* _Task_: Quote exactly and only this range of lines in the data below: the line that holds "Task: Open the medicalmcq.in link" to the line that holds "This screenshot has height=559, width=1568.", both included.

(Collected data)

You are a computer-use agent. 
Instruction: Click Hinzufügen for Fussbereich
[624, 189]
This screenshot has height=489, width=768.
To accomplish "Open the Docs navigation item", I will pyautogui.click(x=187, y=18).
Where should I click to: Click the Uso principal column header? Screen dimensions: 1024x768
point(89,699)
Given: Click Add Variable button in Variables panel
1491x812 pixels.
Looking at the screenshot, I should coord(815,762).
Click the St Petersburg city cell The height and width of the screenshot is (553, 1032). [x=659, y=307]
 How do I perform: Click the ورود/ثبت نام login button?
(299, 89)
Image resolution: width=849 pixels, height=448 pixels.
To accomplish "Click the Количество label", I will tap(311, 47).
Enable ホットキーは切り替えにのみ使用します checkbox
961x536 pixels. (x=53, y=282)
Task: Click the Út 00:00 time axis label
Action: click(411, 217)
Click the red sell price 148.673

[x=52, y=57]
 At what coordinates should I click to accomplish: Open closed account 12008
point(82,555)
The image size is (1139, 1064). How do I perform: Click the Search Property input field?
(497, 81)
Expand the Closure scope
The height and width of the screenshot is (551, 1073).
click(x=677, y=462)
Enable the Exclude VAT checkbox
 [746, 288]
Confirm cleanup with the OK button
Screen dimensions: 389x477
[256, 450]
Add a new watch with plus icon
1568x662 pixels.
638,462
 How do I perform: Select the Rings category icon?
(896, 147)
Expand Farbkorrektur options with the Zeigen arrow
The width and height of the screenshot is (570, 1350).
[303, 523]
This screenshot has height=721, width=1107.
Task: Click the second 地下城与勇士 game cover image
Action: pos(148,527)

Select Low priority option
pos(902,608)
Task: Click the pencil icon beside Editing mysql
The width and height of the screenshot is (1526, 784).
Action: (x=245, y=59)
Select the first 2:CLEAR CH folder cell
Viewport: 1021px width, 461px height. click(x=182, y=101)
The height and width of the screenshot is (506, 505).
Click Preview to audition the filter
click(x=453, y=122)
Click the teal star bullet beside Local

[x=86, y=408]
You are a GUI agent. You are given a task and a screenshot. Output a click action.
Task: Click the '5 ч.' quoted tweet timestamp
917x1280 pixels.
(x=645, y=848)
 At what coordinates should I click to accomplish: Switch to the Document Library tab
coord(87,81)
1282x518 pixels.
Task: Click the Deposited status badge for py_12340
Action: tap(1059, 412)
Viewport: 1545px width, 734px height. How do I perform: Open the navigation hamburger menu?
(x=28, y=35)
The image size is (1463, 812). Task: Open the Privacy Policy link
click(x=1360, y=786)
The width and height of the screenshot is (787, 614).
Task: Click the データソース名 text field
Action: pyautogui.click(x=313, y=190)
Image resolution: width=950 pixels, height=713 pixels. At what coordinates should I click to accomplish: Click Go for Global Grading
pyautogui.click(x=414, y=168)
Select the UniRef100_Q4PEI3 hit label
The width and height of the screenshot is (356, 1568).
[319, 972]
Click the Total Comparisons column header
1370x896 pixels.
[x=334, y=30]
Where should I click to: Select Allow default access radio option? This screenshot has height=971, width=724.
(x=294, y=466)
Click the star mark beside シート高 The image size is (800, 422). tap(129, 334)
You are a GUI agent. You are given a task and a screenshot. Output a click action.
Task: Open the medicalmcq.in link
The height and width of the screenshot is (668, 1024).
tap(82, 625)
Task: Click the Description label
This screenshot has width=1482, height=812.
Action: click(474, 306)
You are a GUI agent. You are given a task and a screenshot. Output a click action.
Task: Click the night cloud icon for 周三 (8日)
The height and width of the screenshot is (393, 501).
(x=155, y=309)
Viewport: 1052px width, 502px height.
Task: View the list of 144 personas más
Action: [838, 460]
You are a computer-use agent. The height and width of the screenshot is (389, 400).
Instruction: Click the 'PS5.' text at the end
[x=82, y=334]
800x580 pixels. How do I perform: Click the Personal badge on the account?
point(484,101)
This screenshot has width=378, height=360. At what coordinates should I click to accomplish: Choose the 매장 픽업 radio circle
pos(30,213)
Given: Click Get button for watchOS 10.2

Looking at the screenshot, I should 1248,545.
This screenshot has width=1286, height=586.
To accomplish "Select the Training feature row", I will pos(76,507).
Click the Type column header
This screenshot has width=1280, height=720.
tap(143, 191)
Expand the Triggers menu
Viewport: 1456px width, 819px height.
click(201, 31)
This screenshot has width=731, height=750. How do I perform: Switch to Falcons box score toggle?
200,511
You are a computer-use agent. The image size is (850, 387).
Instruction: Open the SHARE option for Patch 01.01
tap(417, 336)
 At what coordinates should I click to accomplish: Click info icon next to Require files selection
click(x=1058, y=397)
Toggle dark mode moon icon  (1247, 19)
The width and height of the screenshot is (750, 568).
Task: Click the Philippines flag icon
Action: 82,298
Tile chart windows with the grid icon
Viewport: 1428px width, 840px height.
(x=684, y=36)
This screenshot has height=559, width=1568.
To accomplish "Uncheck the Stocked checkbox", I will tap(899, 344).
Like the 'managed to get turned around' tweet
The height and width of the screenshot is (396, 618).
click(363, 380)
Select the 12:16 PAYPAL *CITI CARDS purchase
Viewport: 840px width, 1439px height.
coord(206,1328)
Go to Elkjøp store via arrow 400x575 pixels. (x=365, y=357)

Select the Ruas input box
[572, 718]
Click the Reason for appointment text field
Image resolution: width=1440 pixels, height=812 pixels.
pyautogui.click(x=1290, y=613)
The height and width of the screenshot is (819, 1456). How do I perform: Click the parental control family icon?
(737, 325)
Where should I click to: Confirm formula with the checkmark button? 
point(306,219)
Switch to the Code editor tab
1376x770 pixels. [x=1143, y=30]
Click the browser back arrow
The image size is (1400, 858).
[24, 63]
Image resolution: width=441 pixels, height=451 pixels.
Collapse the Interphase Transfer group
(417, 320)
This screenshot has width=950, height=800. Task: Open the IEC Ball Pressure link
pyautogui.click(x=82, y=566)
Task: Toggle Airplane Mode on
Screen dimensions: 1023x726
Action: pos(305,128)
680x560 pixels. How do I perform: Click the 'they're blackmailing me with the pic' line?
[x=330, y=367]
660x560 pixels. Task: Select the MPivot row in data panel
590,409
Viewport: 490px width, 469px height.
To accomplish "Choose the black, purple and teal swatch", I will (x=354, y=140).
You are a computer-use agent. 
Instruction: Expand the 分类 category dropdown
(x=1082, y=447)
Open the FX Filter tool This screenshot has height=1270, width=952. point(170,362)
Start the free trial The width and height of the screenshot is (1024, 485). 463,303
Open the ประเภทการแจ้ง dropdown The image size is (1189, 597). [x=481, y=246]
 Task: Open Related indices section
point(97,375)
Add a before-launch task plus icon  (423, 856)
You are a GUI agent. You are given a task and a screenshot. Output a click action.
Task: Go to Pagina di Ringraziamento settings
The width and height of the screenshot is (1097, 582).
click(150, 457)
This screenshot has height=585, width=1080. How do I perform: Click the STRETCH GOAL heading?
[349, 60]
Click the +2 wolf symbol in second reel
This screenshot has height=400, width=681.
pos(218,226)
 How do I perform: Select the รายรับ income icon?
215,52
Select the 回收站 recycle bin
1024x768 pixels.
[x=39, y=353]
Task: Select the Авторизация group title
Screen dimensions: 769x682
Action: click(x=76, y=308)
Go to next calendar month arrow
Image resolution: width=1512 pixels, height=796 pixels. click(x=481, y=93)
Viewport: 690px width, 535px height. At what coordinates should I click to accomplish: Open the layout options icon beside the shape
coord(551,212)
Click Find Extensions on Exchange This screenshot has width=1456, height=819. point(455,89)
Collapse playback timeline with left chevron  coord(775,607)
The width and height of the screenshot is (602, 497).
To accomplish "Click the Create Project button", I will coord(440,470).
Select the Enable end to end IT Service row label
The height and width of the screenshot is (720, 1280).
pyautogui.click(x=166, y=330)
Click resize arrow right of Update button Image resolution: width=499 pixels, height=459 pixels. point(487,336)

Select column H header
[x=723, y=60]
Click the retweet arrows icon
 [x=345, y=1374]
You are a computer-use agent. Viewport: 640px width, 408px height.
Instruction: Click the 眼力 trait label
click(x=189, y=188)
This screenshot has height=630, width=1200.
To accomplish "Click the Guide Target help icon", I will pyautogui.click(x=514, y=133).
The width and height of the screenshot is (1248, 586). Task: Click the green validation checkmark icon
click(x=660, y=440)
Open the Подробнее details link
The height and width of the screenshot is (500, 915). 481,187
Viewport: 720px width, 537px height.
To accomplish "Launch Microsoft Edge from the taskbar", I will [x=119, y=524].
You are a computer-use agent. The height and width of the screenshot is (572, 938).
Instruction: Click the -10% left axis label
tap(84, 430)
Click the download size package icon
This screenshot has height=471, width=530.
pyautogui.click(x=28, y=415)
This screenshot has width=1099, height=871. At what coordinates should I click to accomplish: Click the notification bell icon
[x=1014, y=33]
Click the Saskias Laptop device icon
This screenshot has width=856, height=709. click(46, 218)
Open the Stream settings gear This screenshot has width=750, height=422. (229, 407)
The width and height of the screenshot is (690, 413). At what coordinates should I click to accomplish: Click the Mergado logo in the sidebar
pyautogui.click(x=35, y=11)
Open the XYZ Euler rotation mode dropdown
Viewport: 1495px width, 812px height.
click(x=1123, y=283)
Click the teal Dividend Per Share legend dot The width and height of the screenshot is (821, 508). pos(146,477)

* _Output of the exercise_:
Task: Open the medicalmcq.in link
The height and width of the screenshot is (668, 1024).
tap(82, 625)
Task: Click the Description label
This screenshot has width=1482, height=812.
Action: click(474, 306)
You are a GUI agent. You are given a task and a screenshot. Output a click action.
Task: Click the night cloud icon for 周三 (8日)
The height and width of the screenshot is (393, 501).
(x=155, y=309)
Viewport: 1052px width, 502px height.
Task: View the list of 144 personas más
Action: [838, 460]
You are a computer-use agent. The height and width of the screenshot is (389, 400).
Instruction: Click the 'PS5.' text at the end
[x=82, y=334]
800x580 pixels. How do I perform: Click the Personal badge on the account?
point(484,101)
This screenshot has width=378, height=360. At what coordinates should I click to accomplish: Choose the 매장 픽업 radio circle
pos(30,213)
Given: Click Get button for watchOS 10.2

Looking at the screenshot, I should 1248,545.
This screenshot has width=1286, height=586.
To accomplish "Select the Training feature row", I will pos(76,507).
Click the Type column header
This screenshot has width=1280, height=720.
tap(143, 191)
Expand the Triggers menu
Viewport: 1456px width, 819px height.
click(201, 31)
This screenshot has width=731, height=750. How do I perform: Switch to Falcons box score toggle?
200,511
You are a computer-use agent. The image size is (850, 387).
Instruction: Open the SHARE option for Patch 01.01
tap(417, 336)
 At what coordinates should I click to accomplish: Click info icon next to Require files selection
click(x=1058, y=397)
Toggle dark mode moon icon  (1247, 19)
The width and height of the screenshot is (750, 568).
Task: Click the Philippines flag icon
Action: 82,298
Tile chart windows with the grid icon
Viewport: 1428px width, 840px height.
(x=684, y=36)
This screenshot has height=559, width=1568.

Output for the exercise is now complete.